El procedimiento judicial contra Begoña Gómez, esposa del presidente del Gobierno, ha sufrido un drástico frenazo que cambia por completo el tablero del caso. La Audiencia Provincial de Madrid ha ordenado reordenar la causa, forzando un retorno a la casilla de salida del pasado mes de abril.
Esta resolución enmienda de forma parcial la estrategia del juez instructor Juan Carlos Peinado: invalida la apertura del juicio oral dictada en junio, reduce drásticamente el catálogo de delitos imputados y anula las medidas cautelares de retirada de pasaporte y comparecencias quincenales al no apreciar riesgo de fuga.
Reducción de delitos y fragmentación de la causa
El tribunal madrileño ha acotado de forma contundente el alcance penal del proceso, dictaminando qué acusaciones se mantienen y cuáles quedan definitivamente archivadas:
- Begoña Gómez: Será juzgada por un tribunal de jurado únicamente por dos presuntos delitos: tráfico de influencias y malversación. La Audiencia ha decretado el sobreseimiento de los otros dos delitos por los que la acusaba el juez Peinado: corrupción en los negocios y apropiación indebida.
- Cristina Álvarez (asesora): El procedimiento contra ella continúa, pero rebajado a un solo presunto delito de malversación de caudales públicos.
- Juan Carlos Barrabés: El empresario queda completamente apartado de este procedimiento de jurado.
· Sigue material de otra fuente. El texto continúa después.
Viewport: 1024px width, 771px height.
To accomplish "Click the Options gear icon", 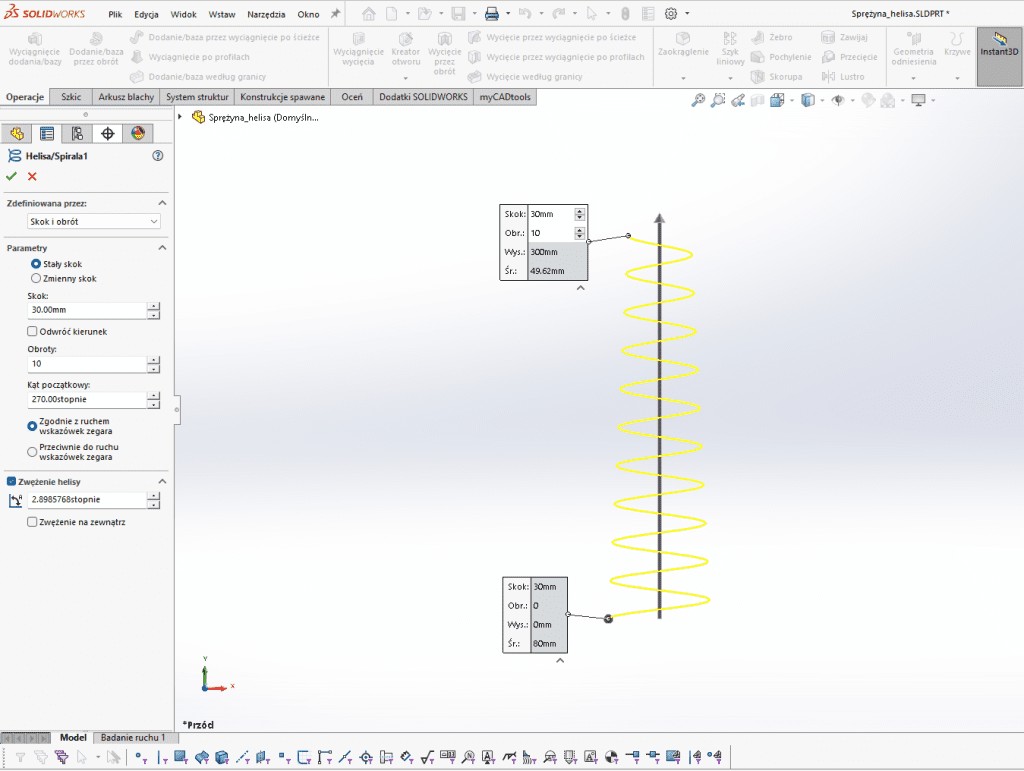I will [x=671, y=14].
La investigación contra él se derivará a una causa independiente.
Regreso a abril: las partes deben reformular sus peticiones
La decisión de la Audiencia de Madrid, que es firme y no admite recurso, implica la anulación total de todo lo actuado desde el pasado 11 de abril. El proceso se retrotrae al momento exacto en el que finalizó la instrucción.
Ahora, los plazos se congelan para que las partes acusadoras y las defensas reconfiguren sus escritos adaptándose estrictamente al nuevo escenario:
- La Fiscalía y la defensa: Insistirán en que no existe base delictiva y volverán a solicitar el archivo definitivo de la causa.
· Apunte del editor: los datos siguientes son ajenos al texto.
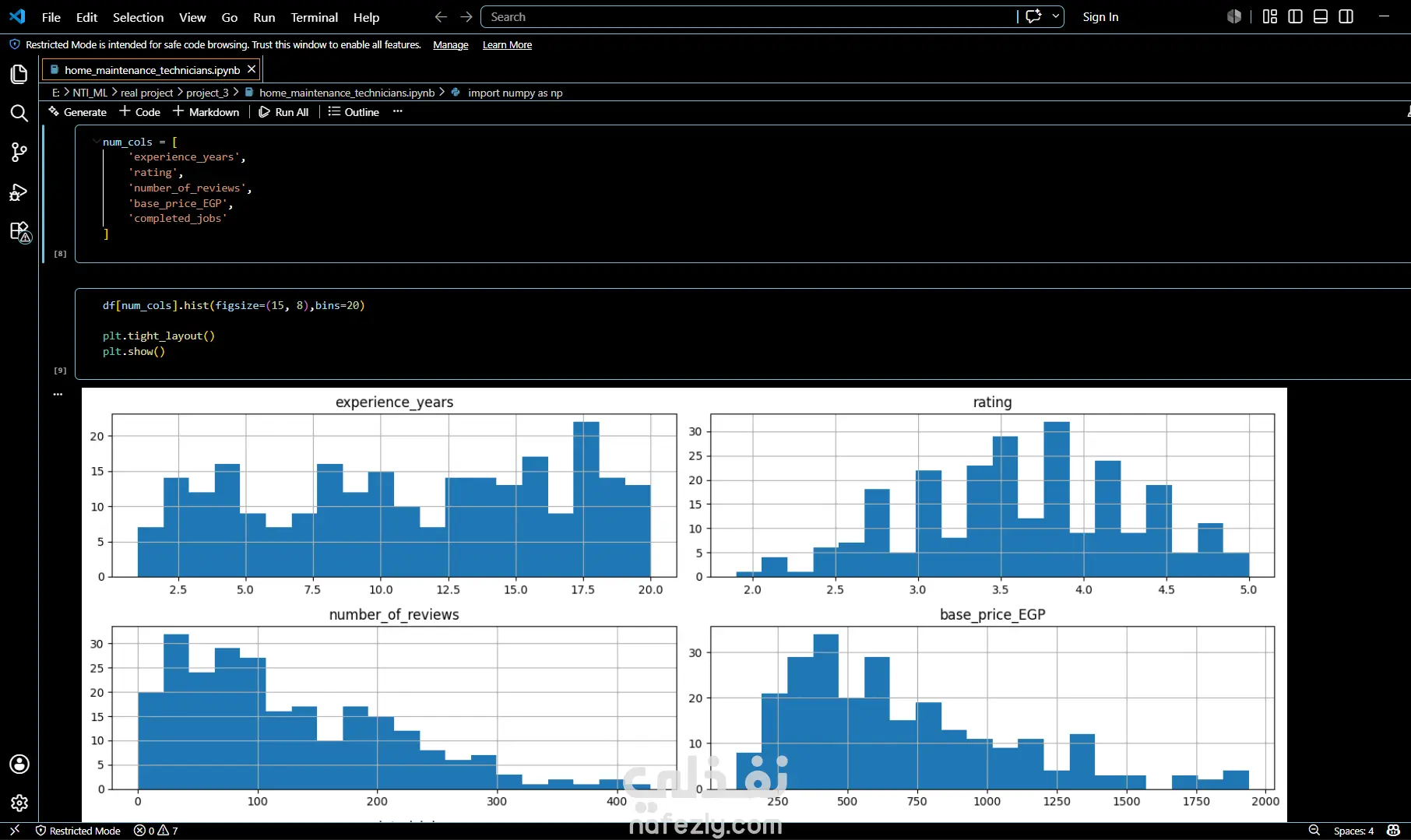Click the Search command center field
Screen dimensions: 1411x840
[x=748, y=17]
- La acusación popular (liderada por Hazte Oír): Deberá reformular a la baja sus peticiones iniciales de pena, que llegaban hasta los 24 años de cárcel para Gómez y 22 para Álvarez cuando se contemplaban cuatro delitos.
La jubilación del juez Peinado añade incertidumbre al calendario
Una vez que el juzgado reciba los nuevos escritos de las partes, se deberá dictar un nuevo auto de apertura de juicio oral. Sin embargo, los plazos juegan ahora un papel crucial.
Fuentes jurídicas consultadas apuntan a la incertidumbre de si será el propio magistrado Juan Carlos Peinado quien firme esa apertura. El juez instructor se jubila a finales del próximo mes de septiembre, al alcanzar los 72 años (edad máxima que permite la ley para el ejercicio de la judicatura). Si el proceso se dilata más allá de esa fecha, la firma de la apertura del juicio o las decisiones inmediatas recaerán en el magistrado que pase a sustituirle de forma oficial en la plaza número 41 del tribunal de instancia de Madrid.